* WHAT THE TASK ASKS
Set down exactly the lines below, starting at the one that contains "Open RPC Builder in sidebar" and ending at the one that contains "Given: Click the Focus moon icon", with both of those lines included and nothing else.

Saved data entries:
★ ★ ★ ★ ★ ★ ★

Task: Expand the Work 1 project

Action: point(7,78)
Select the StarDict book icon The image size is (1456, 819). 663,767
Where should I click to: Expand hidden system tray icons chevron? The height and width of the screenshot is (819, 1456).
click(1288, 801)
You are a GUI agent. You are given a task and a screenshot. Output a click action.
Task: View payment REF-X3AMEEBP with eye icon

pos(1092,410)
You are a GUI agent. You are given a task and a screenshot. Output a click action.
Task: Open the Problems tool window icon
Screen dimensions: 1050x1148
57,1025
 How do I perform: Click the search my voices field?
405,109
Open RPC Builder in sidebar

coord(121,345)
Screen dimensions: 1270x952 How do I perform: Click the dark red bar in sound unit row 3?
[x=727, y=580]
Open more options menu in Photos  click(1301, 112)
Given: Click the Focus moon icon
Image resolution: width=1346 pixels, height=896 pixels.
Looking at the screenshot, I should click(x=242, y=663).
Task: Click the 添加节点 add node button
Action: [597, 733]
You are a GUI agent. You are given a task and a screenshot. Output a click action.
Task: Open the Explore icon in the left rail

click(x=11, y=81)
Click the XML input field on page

★ ★ ★ ★ ★ ★ ★

* RESPONSE
Open RPC Builder in sidebar

coord(121,345)
Screen dimensions: 1270x952 How do I perform: Click the dark red bar in sound unit row 3?
[x=727, y=580]
Open more options menu in Photos  click(1301, 112)
Given: Click the Focus moon icon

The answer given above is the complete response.